Im Seminar erhalten Sie eine Einführung in die Grundlagen des Palliative Care. Es geht um Wissen, Fertigkeiten und um Fragen der Haltung in den Bereichen der medizinischen, pflegerischen, psychosozialen und spirituellen Begleitung. Weiterführende Ziele sind die Vertiefung des Fachwissens, die Verbesserung praktischer Fertigkeiten sowie die Weiterentwicklung der professionellen Rolle bzw. persönlichen Haltung.

Die Weiterbildung ist praxisnah, teilnehmerorientiert und bietet Raum für Reflexion sowie Austausch auf Grundlage eigener Erfahrungen und Fragen.

THEMEN:

  • Ethische Grundlagen im Bereich der Nahrungs- und Flüssigkeitsgabe
  • Ermittlung und Berücksichtigung von Werten und Wünschen zur Entscheidungsfindung
  • Schmerzwahrnehmung und Schmerzerfassung
  • Dokumentation und Kommunikation
  • Umgang mit Wahrheit, Sorgen und Ängsten
  • Erkennen des Sterbeprozesses und bedürfnisorientierte Begleitung und Pflege
  • Unterstützung und Begleitung von An- und Zugehörigen im Abschied und in der Trauer
  • Aufbau und Nutzung von Vernetzungsmöglichkeiten

Hinweise zur „Weiterbildung Palliative Care für Personen in der Assistenz und Pflege von Menschen mit intellektueller, komplexer und/oder psychischer Beeinträchtigung“

Gestaltet ist die Reihe nach dem Curriculum „Weiterbildung Palliative Care für Personen in der Assistenz und Pflege von Menschen mit intellektueller, komplexer und/oder psychischer Beeinträchtigung“ der Deutschen Gesellschaft für Palliativmedizin (DGP).

Dieses Curriculum ist modular aufgebaut und berücksichtigt die Strukturen der Eingliederungshilfe und das unterschiedliche Verstehen der Menschen mit einer sog. geistigen Beeinträchtigung.

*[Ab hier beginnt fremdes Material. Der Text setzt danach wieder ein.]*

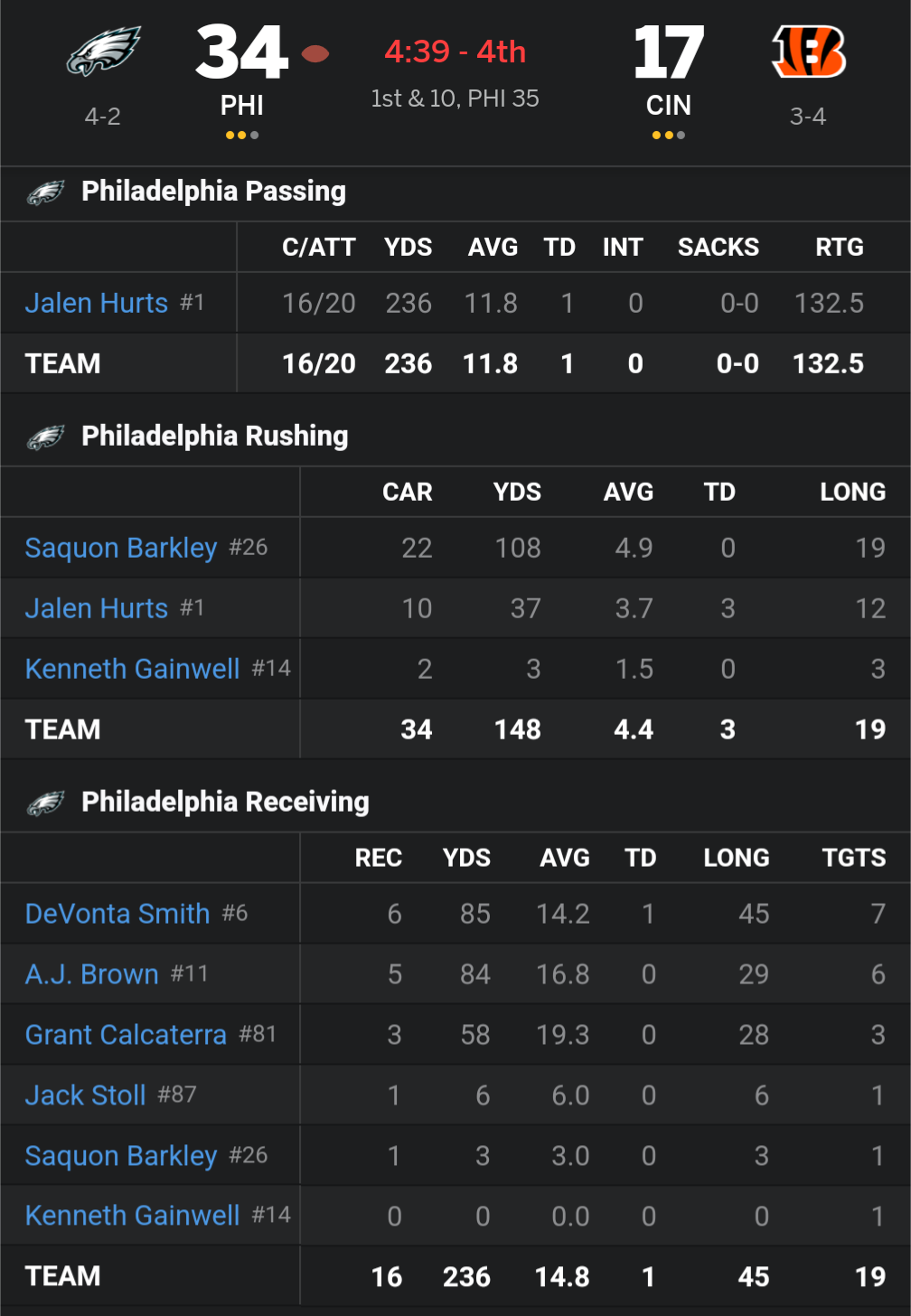Click Eagles icon beside Philadelphia Receiving
The image size is (911, 1316).
(x=46, y=804)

Teilnehmende, die diese 5 Tage (und damit 40 Unterrichtseinheiten) absolviert haben, erhalten ein Zertifikat der Deutschen Gesellschaft für Palliativmedizin (DGP).

Damit ist für Fachkräfte ein Einstieg in die zweite Woche der Qualifizierung zur beratenden Fachkraft für Palliative Care in Einrichtungen der Eingliederungshilfe u.a. an der Palliativakademie der Klinik und Poliklinik der Universität München möglich. Das Zertifikat mit 160 UE entspricht den gesetzlichen Anforderungen der ambulanten und stationären Hospizarbeit und Palliativversorgung gemäß § 39a SGB V sowie § 132 i. V. m. § 37b SGB V.

Weitere Informationen dazu finden Sie unter www.hospizkultur-und-palliative-care.de.

Für wen: Das Angebot richtet sich insbesondere an Leitungskräfte sowie Mitarbeitende aus Assistenz und Pflege, Qualitätsmanagement, Seelsorge, therapeutischen Berufsgruppen, rechtliche Betreuende und weitere interessierte Fachkräfte.